For each line below that holds "computer", return the line as it stands.

→ TASK MATERIAL:

Start of Block

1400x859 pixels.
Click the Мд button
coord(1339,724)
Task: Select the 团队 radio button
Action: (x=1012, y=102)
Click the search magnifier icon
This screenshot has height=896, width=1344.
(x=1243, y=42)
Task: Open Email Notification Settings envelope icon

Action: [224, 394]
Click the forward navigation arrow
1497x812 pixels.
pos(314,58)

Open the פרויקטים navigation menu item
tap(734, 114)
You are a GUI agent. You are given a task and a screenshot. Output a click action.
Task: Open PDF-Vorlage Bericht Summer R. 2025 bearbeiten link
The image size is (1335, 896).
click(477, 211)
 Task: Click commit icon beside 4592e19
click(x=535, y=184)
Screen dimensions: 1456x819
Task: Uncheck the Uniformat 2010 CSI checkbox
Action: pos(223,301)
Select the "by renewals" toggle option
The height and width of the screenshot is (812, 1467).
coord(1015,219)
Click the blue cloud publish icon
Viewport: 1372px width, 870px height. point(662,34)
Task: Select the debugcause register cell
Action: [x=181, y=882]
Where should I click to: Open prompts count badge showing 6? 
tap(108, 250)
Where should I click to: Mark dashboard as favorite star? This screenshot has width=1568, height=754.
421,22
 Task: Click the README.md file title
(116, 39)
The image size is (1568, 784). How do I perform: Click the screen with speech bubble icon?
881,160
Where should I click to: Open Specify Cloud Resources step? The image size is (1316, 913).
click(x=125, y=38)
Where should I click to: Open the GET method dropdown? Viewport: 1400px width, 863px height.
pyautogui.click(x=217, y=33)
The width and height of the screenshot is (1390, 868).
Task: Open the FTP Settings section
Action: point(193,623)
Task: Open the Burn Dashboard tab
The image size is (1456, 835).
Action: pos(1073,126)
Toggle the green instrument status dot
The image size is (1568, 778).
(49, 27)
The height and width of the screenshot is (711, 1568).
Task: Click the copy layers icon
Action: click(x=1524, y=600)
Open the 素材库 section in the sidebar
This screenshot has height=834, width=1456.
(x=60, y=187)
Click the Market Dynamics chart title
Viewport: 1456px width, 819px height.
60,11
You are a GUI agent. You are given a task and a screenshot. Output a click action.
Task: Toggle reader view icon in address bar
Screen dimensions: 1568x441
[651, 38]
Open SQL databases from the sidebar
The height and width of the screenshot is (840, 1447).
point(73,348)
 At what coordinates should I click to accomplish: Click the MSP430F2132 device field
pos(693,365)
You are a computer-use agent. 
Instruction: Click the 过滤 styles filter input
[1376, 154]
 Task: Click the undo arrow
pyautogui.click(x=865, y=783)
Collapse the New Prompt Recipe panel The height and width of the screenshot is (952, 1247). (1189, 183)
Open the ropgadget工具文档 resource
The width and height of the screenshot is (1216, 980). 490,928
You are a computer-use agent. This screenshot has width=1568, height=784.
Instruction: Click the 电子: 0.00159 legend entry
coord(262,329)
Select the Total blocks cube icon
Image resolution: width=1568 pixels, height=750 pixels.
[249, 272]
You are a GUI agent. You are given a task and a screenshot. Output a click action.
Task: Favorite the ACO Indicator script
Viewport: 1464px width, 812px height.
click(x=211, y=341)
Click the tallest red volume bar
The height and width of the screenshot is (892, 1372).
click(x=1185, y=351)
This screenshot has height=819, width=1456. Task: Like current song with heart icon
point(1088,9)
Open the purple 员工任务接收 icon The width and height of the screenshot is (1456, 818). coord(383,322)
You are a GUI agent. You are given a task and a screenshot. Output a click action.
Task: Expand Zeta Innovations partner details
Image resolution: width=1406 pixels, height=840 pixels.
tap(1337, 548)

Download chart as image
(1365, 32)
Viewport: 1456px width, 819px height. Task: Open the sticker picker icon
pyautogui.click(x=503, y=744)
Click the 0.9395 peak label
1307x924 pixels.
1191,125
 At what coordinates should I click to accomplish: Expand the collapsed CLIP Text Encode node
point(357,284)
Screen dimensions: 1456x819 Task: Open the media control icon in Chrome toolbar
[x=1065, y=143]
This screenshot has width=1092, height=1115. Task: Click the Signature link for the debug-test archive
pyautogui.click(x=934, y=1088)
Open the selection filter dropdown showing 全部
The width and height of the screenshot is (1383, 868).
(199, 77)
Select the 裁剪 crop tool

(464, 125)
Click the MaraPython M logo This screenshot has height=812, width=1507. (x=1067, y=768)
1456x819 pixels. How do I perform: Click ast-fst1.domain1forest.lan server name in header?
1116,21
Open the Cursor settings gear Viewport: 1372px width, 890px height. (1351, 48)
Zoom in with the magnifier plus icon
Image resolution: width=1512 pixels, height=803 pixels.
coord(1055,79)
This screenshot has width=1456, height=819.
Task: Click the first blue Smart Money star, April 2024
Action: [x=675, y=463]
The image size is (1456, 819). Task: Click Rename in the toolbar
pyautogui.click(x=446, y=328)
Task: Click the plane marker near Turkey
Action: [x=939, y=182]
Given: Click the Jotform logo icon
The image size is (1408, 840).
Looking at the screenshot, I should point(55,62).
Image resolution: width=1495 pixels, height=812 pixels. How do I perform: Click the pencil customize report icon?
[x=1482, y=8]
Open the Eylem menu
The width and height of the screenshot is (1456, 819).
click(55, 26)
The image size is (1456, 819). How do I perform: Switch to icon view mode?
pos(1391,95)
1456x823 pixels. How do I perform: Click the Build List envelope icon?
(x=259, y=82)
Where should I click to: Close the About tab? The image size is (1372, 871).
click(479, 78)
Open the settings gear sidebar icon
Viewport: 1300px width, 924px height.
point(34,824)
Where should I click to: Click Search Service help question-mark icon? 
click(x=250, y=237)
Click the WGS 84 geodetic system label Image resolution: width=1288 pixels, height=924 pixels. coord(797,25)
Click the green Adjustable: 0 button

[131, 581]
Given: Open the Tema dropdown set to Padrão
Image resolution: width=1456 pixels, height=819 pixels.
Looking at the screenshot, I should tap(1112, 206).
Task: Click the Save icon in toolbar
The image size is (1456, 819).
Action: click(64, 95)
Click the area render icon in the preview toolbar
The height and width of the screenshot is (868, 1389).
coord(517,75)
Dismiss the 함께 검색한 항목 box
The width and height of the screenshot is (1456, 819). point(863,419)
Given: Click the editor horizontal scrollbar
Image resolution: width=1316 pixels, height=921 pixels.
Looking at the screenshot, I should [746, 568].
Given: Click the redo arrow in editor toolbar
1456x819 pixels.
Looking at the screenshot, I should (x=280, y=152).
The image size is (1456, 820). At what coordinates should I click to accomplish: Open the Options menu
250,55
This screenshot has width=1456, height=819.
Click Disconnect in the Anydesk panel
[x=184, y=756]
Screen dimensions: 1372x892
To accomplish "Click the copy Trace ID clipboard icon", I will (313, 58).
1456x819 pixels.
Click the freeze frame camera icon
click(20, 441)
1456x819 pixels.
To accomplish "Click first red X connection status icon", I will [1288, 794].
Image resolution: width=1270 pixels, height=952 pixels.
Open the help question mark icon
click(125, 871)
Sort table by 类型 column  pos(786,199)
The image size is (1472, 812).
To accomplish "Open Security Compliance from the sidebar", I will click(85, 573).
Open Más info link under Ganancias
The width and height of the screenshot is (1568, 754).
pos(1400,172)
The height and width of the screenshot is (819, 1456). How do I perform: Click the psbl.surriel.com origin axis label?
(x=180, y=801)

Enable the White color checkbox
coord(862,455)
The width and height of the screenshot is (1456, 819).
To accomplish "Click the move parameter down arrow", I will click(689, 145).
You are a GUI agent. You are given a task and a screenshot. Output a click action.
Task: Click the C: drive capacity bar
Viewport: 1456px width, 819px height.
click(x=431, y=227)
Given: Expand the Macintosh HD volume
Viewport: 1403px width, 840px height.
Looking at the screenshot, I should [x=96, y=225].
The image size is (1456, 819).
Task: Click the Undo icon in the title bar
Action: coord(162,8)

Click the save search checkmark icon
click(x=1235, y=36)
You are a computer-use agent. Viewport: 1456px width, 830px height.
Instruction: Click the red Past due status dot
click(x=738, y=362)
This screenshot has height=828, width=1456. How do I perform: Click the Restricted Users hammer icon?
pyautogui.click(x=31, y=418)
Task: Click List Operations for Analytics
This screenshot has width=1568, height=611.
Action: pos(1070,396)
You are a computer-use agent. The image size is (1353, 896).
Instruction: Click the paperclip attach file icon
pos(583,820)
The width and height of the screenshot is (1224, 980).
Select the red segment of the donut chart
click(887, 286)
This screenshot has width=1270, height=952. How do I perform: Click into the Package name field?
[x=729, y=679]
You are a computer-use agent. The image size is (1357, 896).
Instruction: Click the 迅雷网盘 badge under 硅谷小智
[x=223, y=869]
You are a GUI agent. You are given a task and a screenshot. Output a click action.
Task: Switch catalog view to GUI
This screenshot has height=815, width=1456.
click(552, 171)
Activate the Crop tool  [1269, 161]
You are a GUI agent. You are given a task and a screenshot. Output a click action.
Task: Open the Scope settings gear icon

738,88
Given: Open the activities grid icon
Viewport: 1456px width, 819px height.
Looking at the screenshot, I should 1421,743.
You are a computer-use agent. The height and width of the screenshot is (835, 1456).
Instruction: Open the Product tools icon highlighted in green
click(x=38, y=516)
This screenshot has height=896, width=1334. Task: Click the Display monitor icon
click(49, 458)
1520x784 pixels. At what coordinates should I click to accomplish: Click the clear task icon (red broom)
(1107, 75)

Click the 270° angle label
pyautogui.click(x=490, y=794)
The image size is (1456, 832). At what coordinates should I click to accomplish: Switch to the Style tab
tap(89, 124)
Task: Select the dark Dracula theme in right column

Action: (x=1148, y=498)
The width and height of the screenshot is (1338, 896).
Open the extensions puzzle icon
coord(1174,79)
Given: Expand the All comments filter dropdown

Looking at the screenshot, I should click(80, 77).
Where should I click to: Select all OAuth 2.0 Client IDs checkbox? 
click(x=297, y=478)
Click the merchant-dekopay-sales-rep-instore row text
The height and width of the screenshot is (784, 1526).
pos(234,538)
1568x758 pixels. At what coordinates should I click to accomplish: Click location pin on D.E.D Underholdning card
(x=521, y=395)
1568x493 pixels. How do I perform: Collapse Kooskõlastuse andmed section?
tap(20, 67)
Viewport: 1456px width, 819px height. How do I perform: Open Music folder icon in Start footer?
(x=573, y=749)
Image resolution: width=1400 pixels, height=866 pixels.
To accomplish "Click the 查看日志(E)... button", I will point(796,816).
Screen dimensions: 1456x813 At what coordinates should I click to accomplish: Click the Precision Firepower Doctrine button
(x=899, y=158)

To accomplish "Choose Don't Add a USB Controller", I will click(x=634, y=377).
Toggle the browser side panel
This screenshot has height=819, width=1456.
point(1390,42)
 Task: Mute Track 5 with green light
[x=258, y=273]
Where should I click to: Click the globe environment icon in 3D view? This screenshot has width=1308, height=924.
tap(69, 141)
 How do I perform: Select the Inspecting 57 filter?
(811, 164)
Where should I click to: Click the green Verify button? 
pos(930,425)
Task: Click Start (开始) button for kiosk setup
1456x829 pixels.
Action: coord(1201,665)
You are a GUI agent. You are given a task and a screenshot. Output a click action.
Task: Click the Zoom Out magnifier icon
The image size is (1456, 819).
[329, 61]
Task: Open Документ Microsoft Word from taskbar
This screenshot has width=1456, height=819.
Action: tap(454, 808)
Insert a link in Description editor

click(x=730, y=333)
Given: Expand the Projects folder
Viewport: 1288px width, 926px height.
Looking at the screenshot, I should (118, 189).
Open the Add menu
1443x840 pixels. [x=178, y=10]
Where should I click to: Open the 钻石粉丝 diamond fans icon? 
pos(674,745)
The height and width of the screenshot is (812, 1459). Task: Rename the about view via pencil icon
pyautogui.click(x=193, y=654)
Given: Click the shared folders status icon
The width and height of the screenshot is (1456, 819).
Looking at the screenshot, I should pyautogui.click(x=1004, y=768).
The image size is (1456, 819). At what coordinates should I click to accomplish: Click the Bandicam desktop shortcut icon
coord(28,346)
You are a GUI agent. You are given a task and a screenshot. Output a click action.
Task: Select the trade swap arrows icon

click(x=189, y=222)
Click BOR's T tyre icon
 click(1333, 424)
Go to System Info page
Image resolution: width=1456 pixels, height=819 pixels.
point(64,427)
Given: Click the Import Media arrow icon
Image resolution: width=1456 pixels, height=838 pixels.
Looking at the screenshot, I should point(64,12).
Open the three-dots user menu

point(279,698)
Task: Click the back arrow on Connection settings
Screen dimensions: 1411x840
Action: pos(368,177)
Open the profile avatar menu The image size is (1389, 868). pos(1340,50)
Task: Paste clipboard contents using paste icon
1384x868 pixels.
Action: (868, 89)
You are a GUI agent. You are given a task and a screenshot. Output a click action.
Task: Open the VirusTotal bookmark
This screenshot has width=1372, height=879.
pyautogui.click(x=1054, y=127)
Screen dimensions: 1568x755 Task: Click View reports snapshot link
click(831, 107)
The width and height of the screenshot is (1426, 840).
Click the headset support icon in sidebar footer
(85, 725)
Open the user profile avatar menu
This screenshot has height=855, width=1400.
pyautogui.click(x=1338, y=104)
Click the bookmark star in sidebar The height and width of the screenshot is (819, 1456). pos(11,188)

End of Block

→ RESULT OF THIS TASK:
You are a computer-use agent. 
You are a computer-use agent. This screenshot has width=1568, height=784.
You are a computer-use agent. Viewport: 1456px width, 830px height.
You are a computer-use agent. The image size is (1353, 896).
You are a computer-use agent. The image size is (1357, 896).
You are a computer-use agent. The height and width of the screenshot is (835, 1456).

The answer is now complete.